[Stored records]
—————

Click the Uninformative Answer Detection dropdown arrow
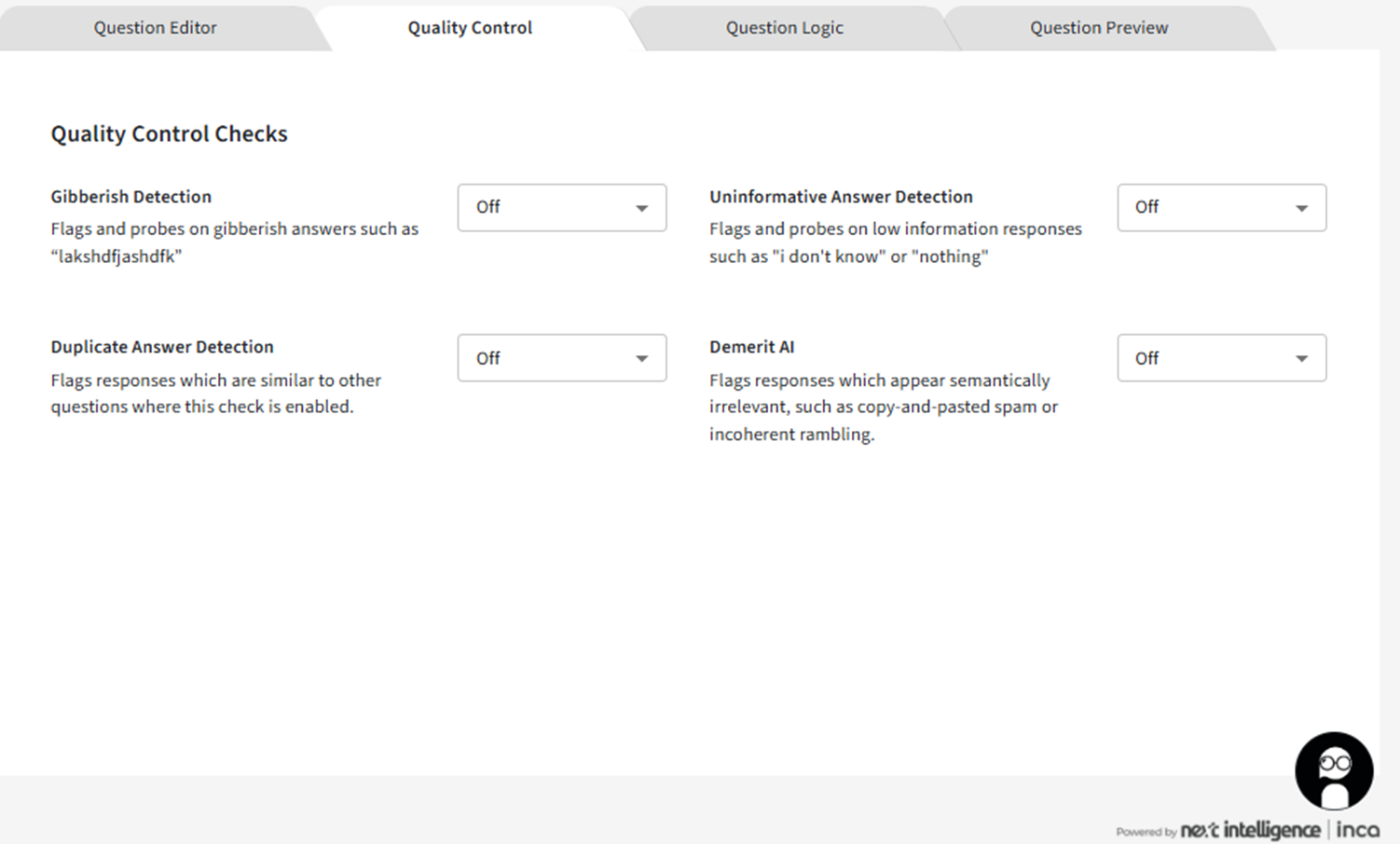Screen dimensions: 1400x844 click(1301, 208)
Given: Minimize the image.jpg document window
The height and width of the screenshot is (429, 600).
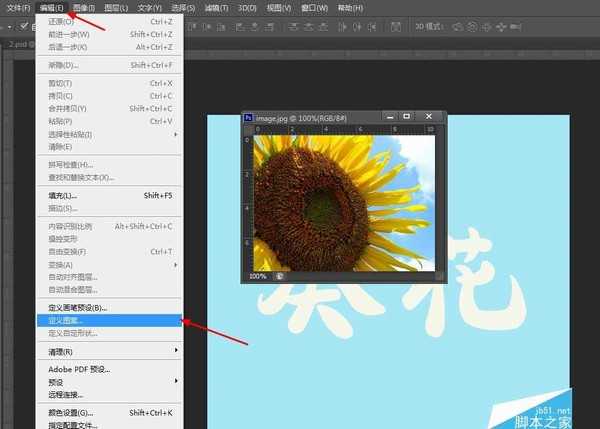Looking at the screenshot, I should tap(389, 117).
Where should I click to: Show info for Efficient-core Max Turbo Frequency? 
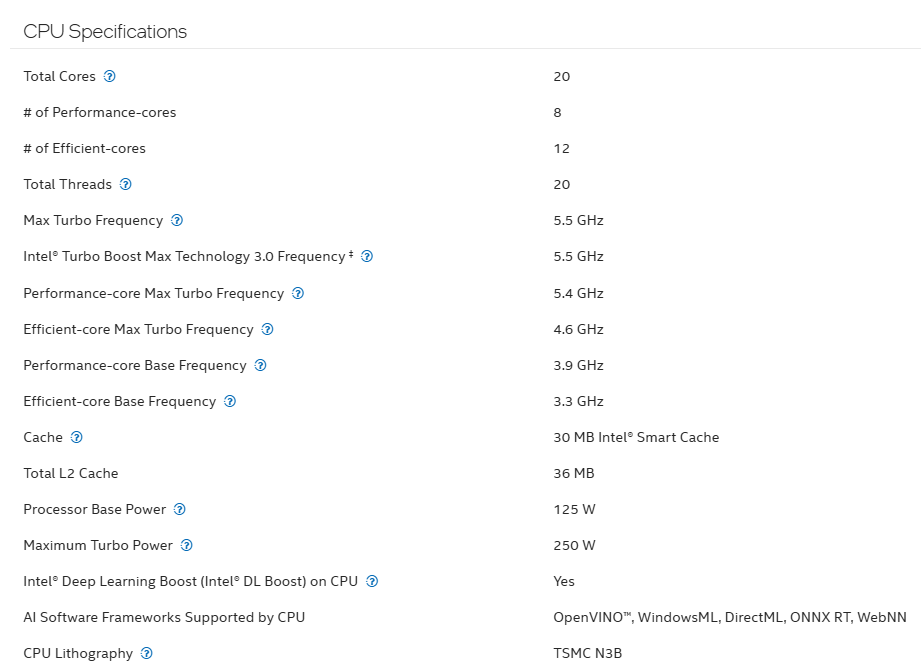(267, 329)
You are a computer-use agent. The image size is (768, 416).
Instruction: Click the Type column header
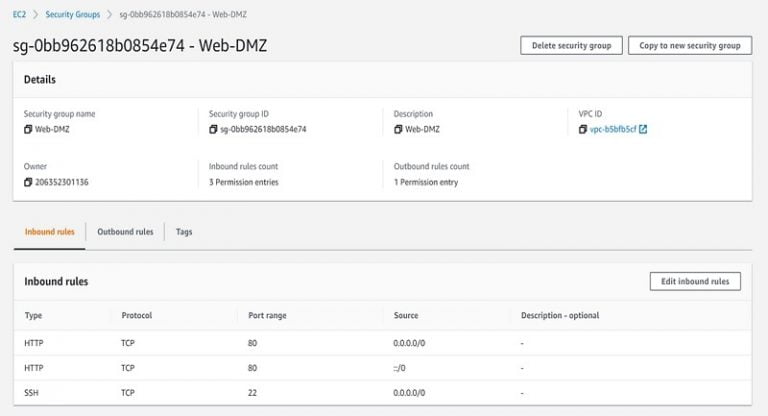coord(33,316)
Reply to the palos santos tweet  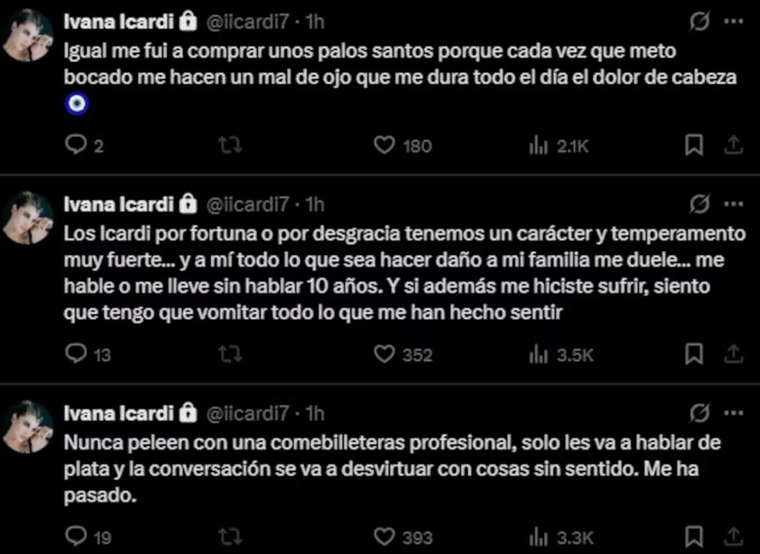pos(77,146)
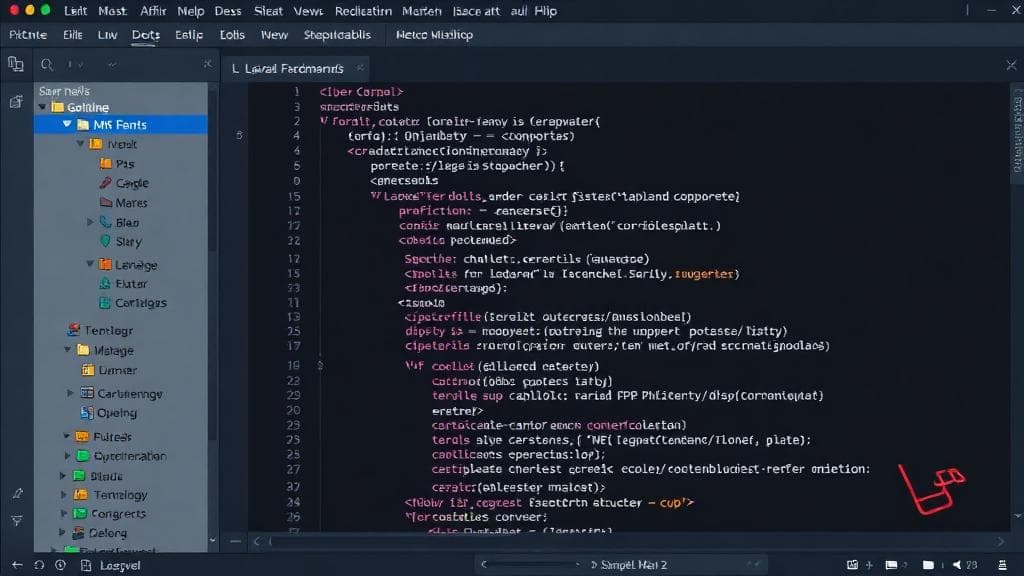Collapse the Mft Fents folder
The width and height of the screenshot is (1024, 576).
coord(67,125)
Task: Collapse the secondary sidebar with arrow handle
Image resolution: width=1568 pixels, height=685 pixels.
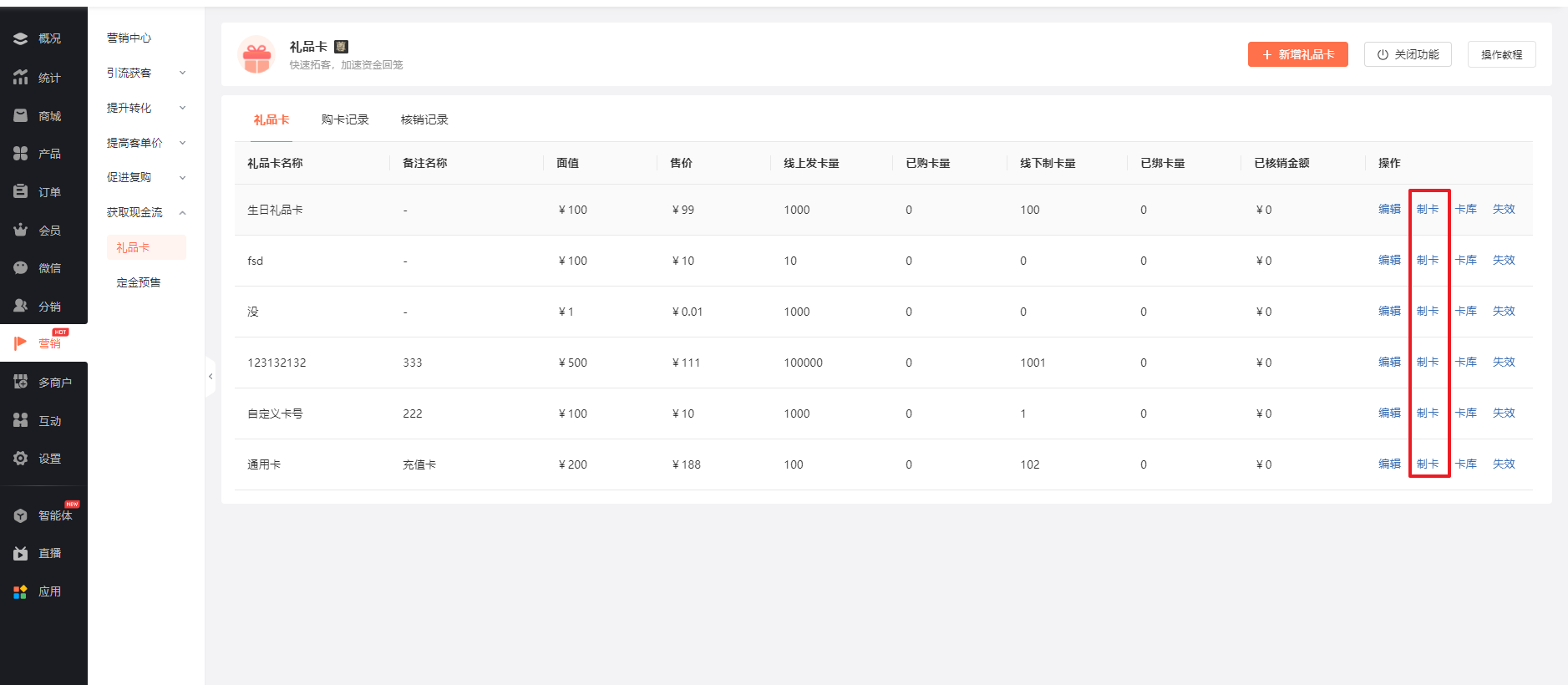Action: [x=211, y=377]
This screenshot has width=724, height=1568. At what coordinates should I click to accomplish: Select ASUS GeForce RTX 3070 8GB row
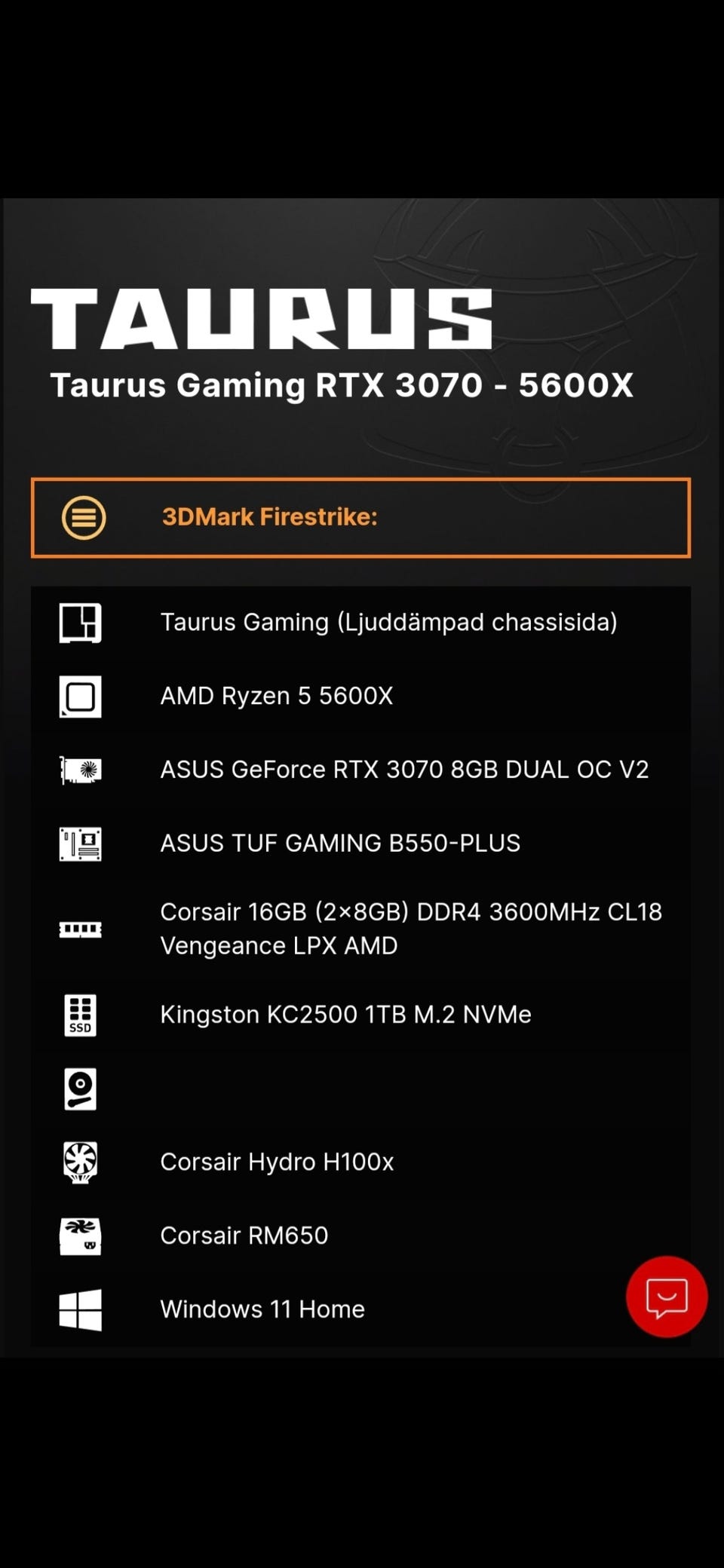pyautogui.click(x=360, y=770)
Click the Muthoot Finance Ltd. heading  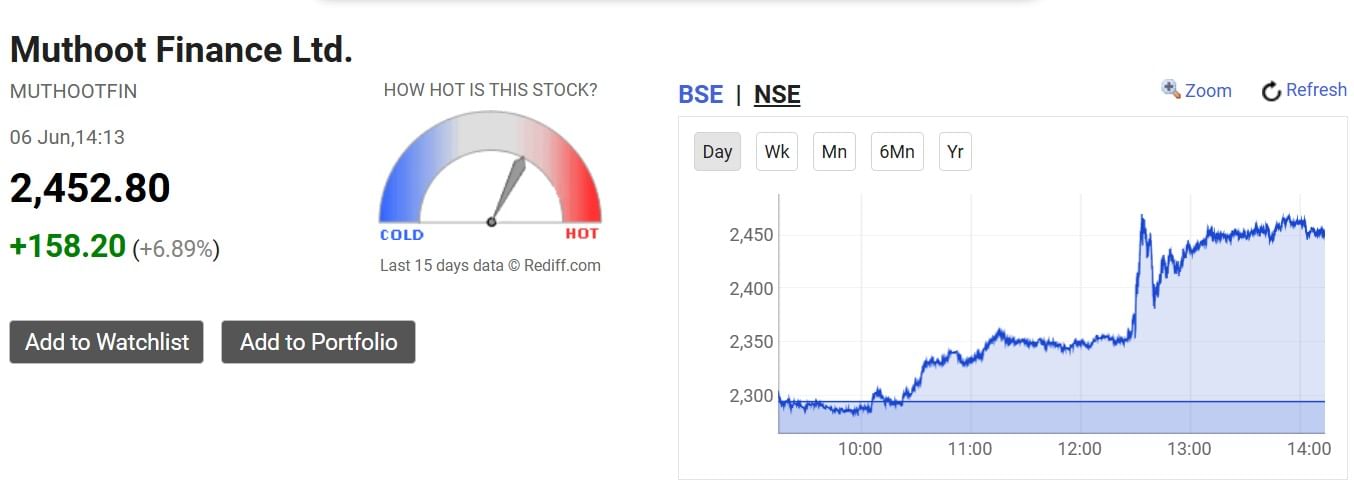coord(181,50)
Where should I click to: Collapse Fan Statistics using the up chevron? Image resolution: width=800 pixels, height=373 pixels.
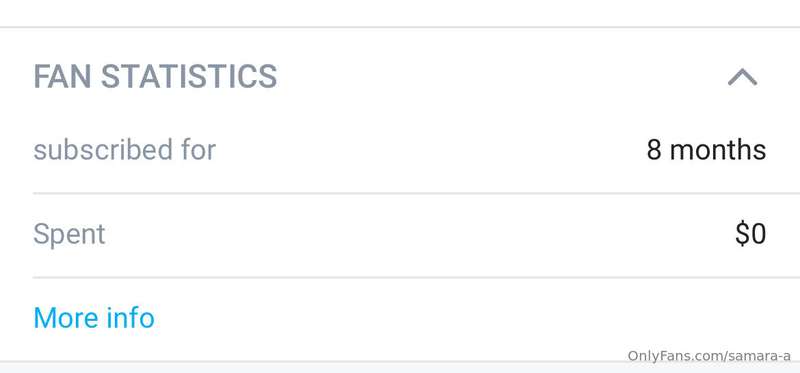[x=742, y=78]
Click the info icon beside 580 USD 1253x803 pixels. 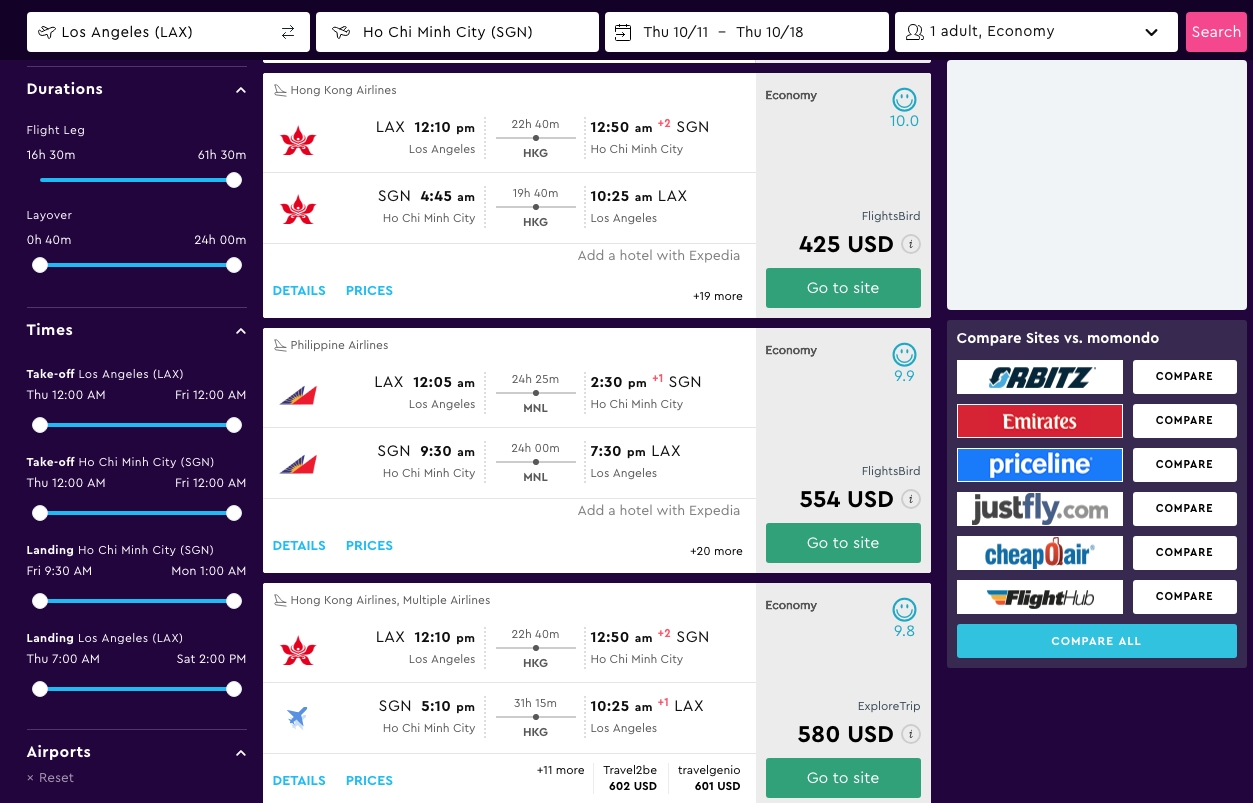(x=910, y=734)
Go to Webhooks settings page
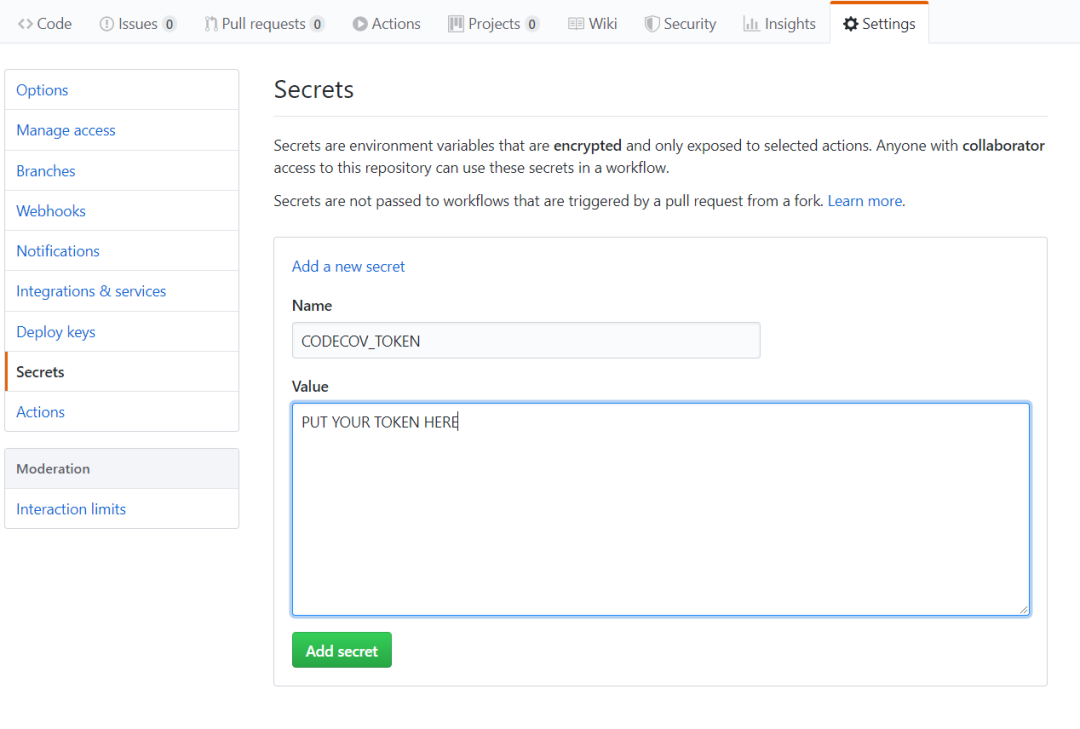The image size is (1080, 729). [51, 211]
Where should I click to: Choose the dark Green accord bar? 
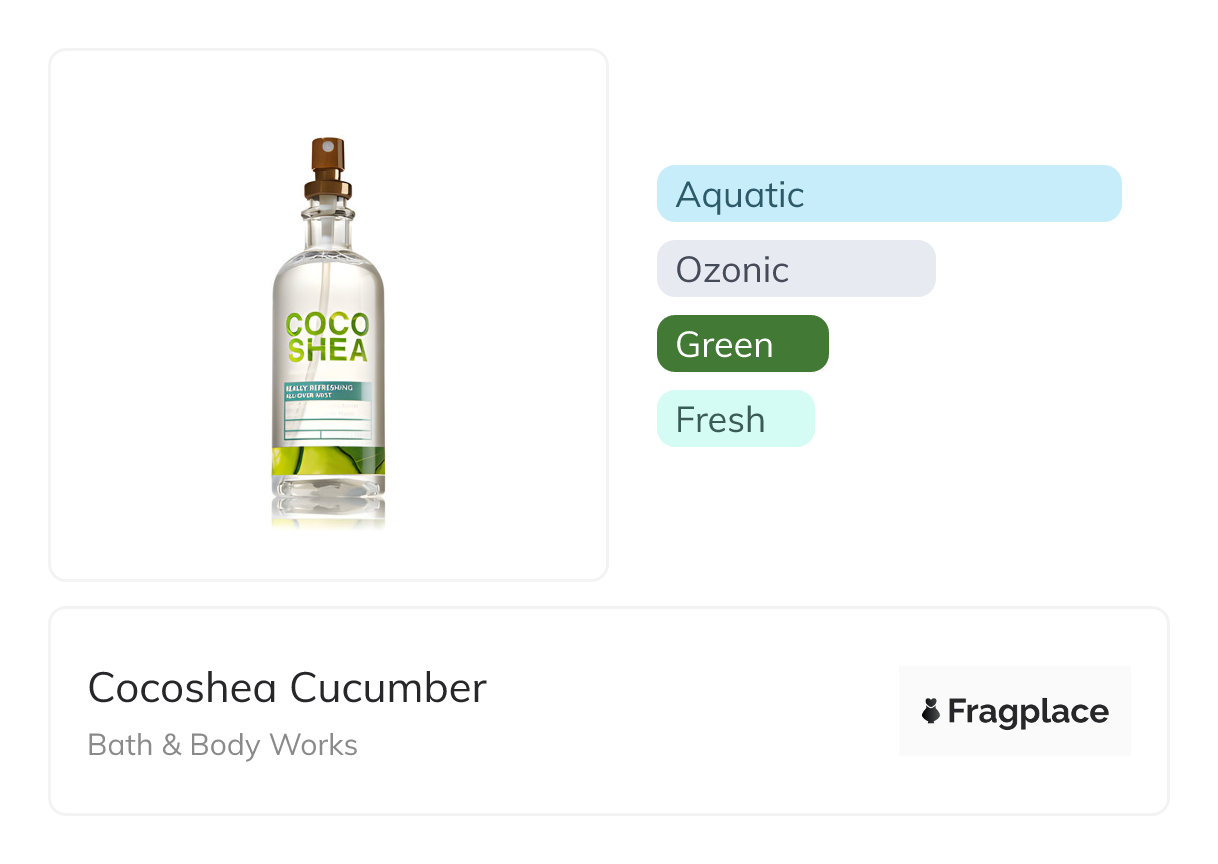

—————

◆ **Work instructions**
Leave out every picture and copy verbatim the lines running from the line containing "Go to Webhooks settings page" through the final line of the data.

◆ **Output below**
Go to Webhooks settings page
The image size is (1080, 729). [51, 211]
Where should I click to: Choose the dark Green accord bar? 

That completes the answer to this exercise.